Stored records:
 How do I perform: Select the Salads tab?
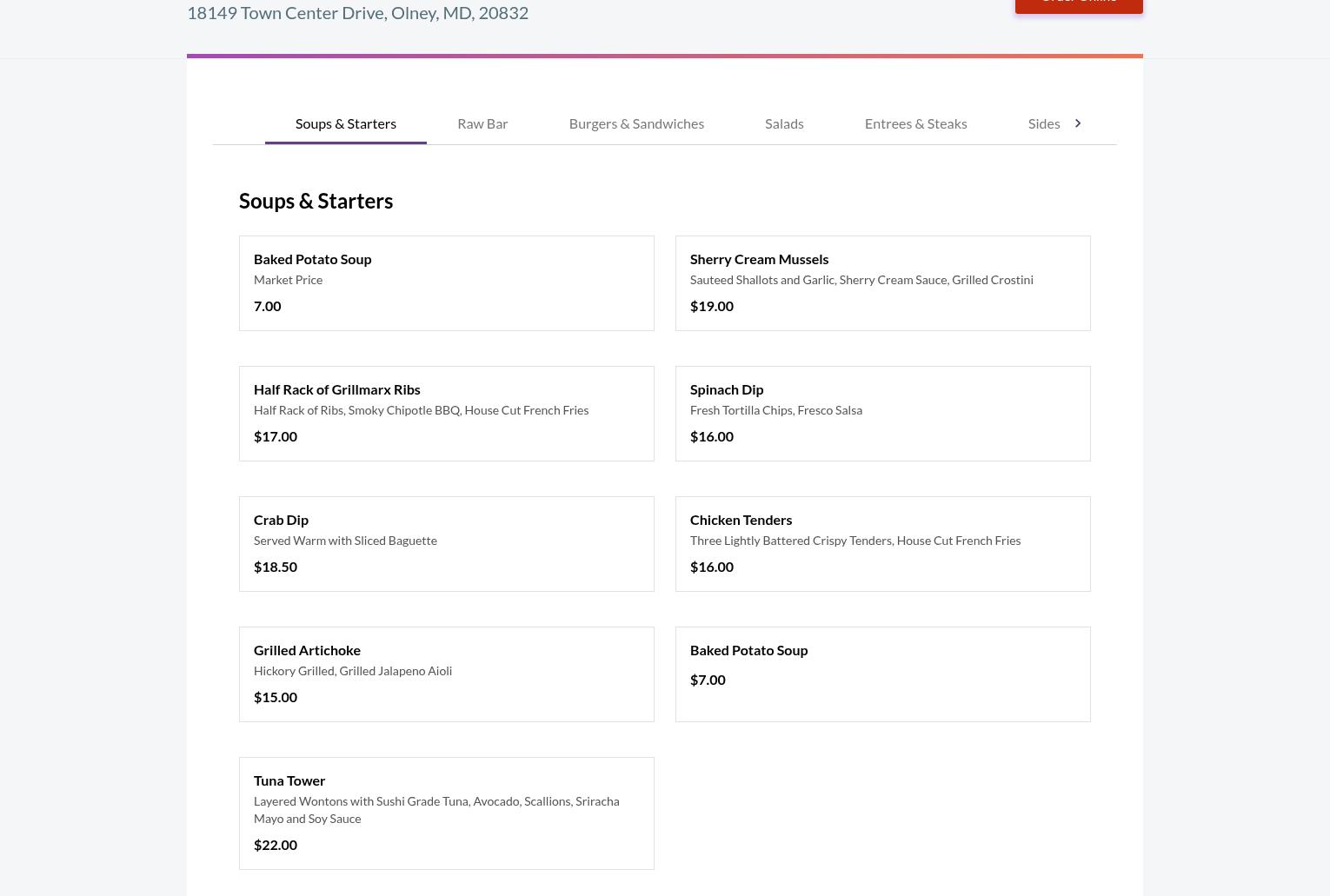point(783,123)
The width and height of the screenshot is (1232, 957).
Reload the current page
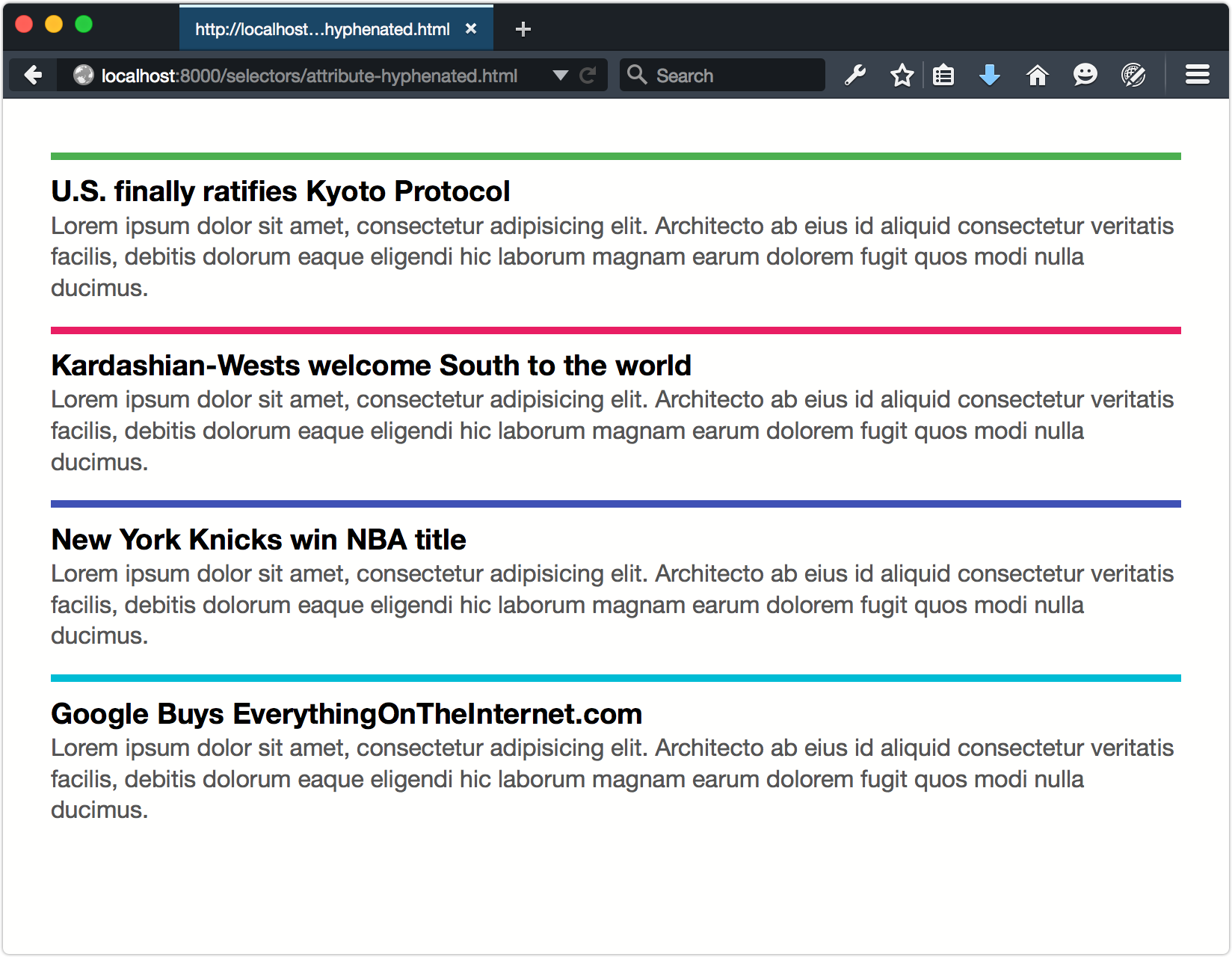pyautogui.click(x=588, y=76)
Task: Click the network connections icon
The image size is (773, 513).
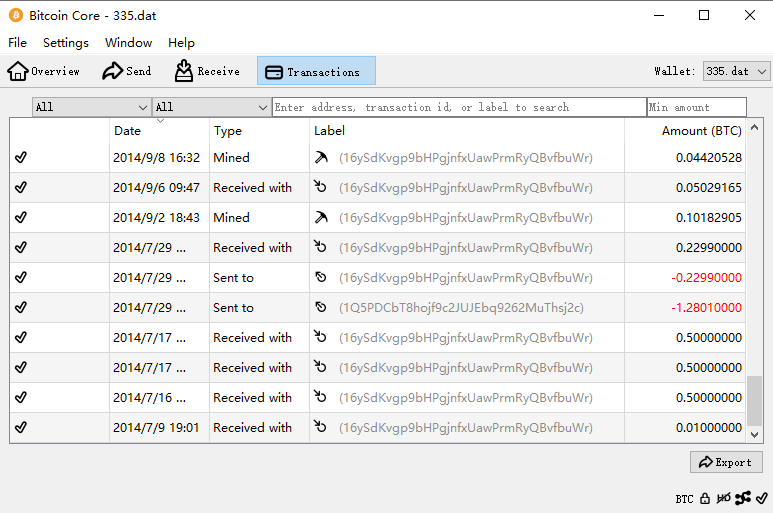Action: click(742, 498)
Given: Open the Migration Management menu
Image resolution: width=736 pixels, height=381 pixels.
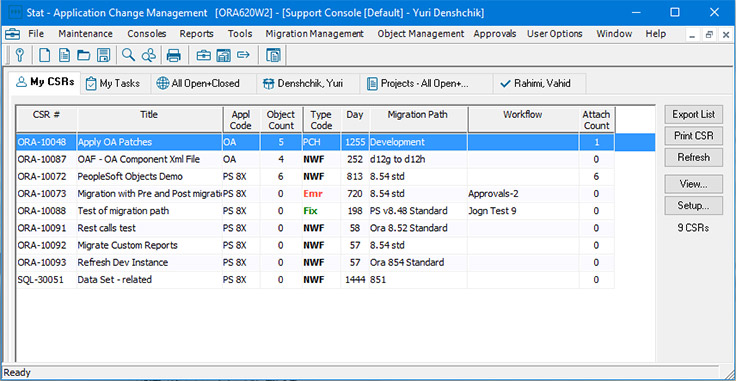Looking at the screenshot, I should 314,34.
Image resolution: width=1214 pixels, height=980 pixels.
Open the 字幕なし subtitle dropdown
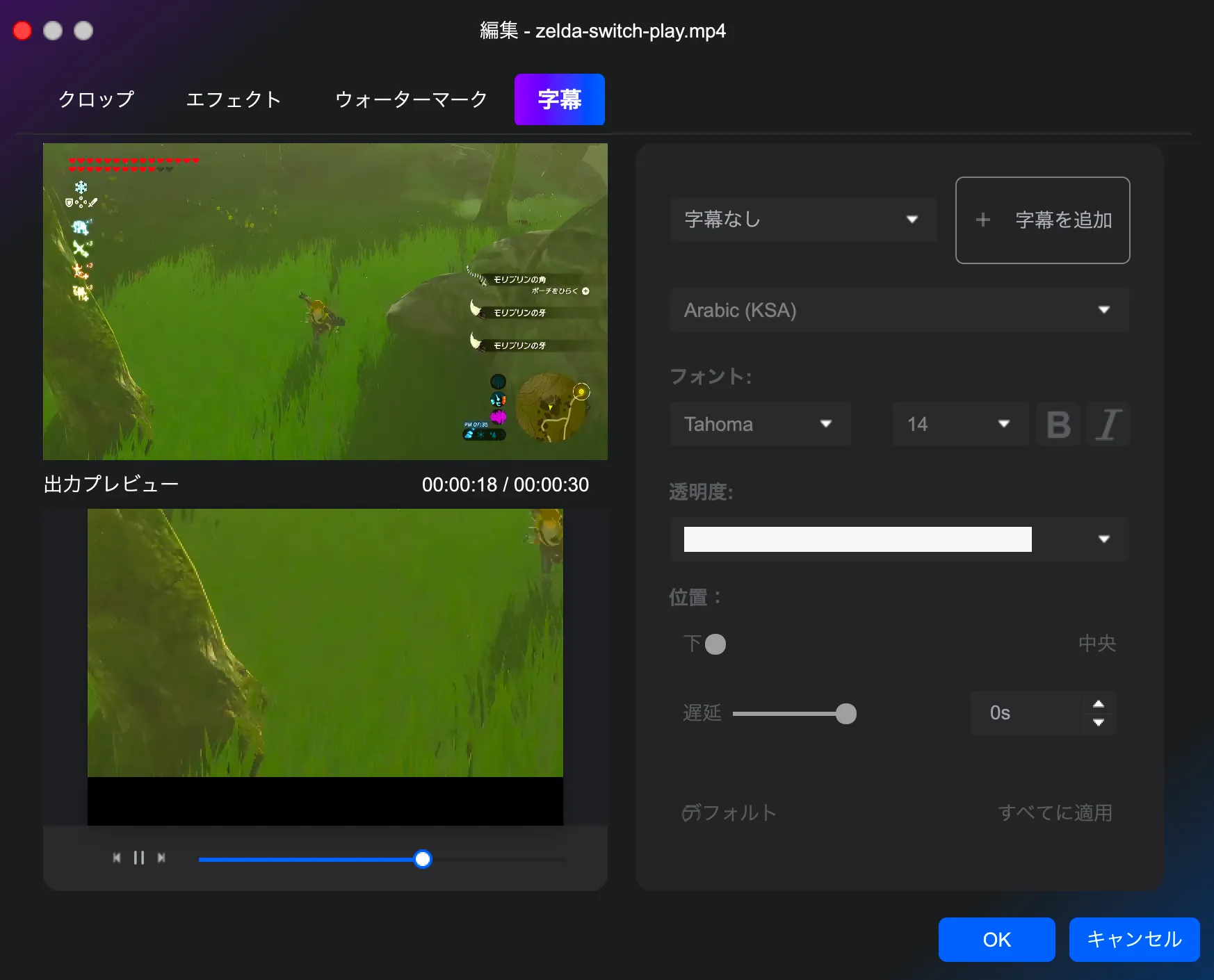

__WORK INSTRUCTIONS__
Leave the pictures out. Extract exactly the lines running from the one with "Task: Click the network connections icon" through the last entry, both ends included.

__ANSWER BOX__
Task: Click the network connections icon
The image size is (773, 513).
Action: click(742, 498)
Given: Open the Migration Management menu
Image resolution: width=736 pixels, height=381 pixels.
Looking at the screenshot, I should 314,34.
Image resolution: width=1214 pixels, height=980 pixels.
Open the 字幕なし subtitle dropdown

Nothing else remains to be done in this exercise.